12/02/2014 - L'EFFETTO MAIDAN SULLA GRIVNA

L'EFFETTO MAIDAN SULLA GRIVNA

La lunga fase di instabilita' politica, iniziata a novembre 2013 con la decisione del Governo Azarov di rinviare la firma dell'Accordo di Associazione con l'Unione Europea, non manca di ripercuotersi sull'economia ucraina in termini di mancati investimenti, di fuga di capitali e di riduzione della fiducia nella moneta nazionale.
Ad inizio febbraio, le riserve internazionali della Banca Nazionale Ucraina (NBU) ammontano a 17,8 miliardi di dollari, con una riduzione di 2.6 miliardi rispetto a gennaio (20.4 miliardi). Al di la' dei pagamenti in scadenza ad inizio 2014 (circa 1 miliardo di dollari, di cui 0.65 diretti al FMI), la causa principale dell'ulteriore assottigliamento delle riserve e' rappresentata dagli interventi senza precedenti effettuati dalla NBU a sostegno della Grivna (quasi 1.7 miliardi di dollari). La NBU ha profondamente attinto alle riserve internazionali (ormai ridotte al valore equivalente di poco piu' di due mesi di import) per cercare di tranquillizzare il mercato e di frenare la corsa alla valuta estera della popolazione, allarmata dall'instabilita' politica del Paese e dalla possibile introduzione di limitazioni alle operazioni in valuta. Ad inizio febbraio, tuttavia, e' apparso chiaro che il mercato non rispondeva agli interventi della NBU, come testimoniato dalla rapida crescita del tasso di cambio nel mercato interbancario tra dollaro e grivna (9.4 a fronte di una tasso ufficiale ancorato al valore 1$ = 8 UAH).
La NBU ha dunque varato misure di profonda revisione del regime di cambio e della regolamentazione del sistema bancario. In primis l'Ucraina 'passa ad un regime di cambio flessibile, in cui il tasso ufficiale giornaliero sara' fissato in corrispondenza del tasso medio interbancario del giorno precedente'. Inoltre, con due delibere, la NBU ha introdotto:
- la possibilita' di effettuare aste per il rifinanziamento (con tasso tre volte superiore a quello ufficiale) delle banche che abbiano subito una riduzione dei depositi retail (in misura non superiore al 25% del totale dei depositi);
- il divieto di eseguire ordini di pagamento per importi superiori alla giacenza nel conto ad inizio giornata;
- il divieto di acquisto di valuta estera sul mercato interbancario, se destinata a rimborsi anticipati di crediti per non residenti, per investimenti all'estero o per operazioni assicurative;
- l'introduzione dello strumento cd 'T+5' consistente nel ritardare di cinque giorni lavorativi la valuta rispetto alla data dell'operazione.

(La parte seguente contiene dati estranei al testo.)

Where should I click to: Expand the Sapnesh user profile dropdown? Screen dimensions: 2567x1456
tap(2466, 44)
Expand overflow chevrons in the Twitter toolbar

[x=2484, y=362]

Il complesso di tali misure ha favorito un temporaneo allentamento della pressione sulla Grivna (tasso di cambio con il dollaro sceso a 8.6 dal picco di 9.4) ed una riduzione degli interventi della NBU. Tuttavia, con il permanere della fase di instabilita' politica, che ha di fatto azzerato gli investimenti stranieri e pressoche' chiuso i mercati internazionali dei capitali, l'Ucraina si trova in condizioni di crescente vulnerabilita' e dipendenza dall'esterno. In assenza di sviluppi sul fronte negoziale con il FMI e con l’esaurimento in un mese della prima tranche di 3 miliardi di dollari del credito promesso da Mosca lo scorso 17 dicembre, questa Dirigenza avrebbe ora piu' che mai l'esigenza di poter contare sulla parte restante dei crediti russi. Tuttavia, le recenti dichiarazioni provenienti da Mosca, che sembrano voler subordinare l'erogazione della seconda tranche all'estinzione del debito ucraino in materia di forniture di gas, sono state qui accolte con preoccupazione. Secondo il Direttore del 'Centro Studi Penta', Fesenko, interpellato in materia, al di la' delle preoccupazioni per il debito energetico ucraino (che avrebbe superato a febbraio i 3 miliardi di dollari), le titubanze di Mosca sono soprattutto legate al quadro politico ucraino e si spiegano con l'esigenza di voler verificare quale sara' la composizione del nuovo esecutivo a Kiev prima di procedere, eventualmente, all'ulteriore acquisto di titoli di stato ucraini.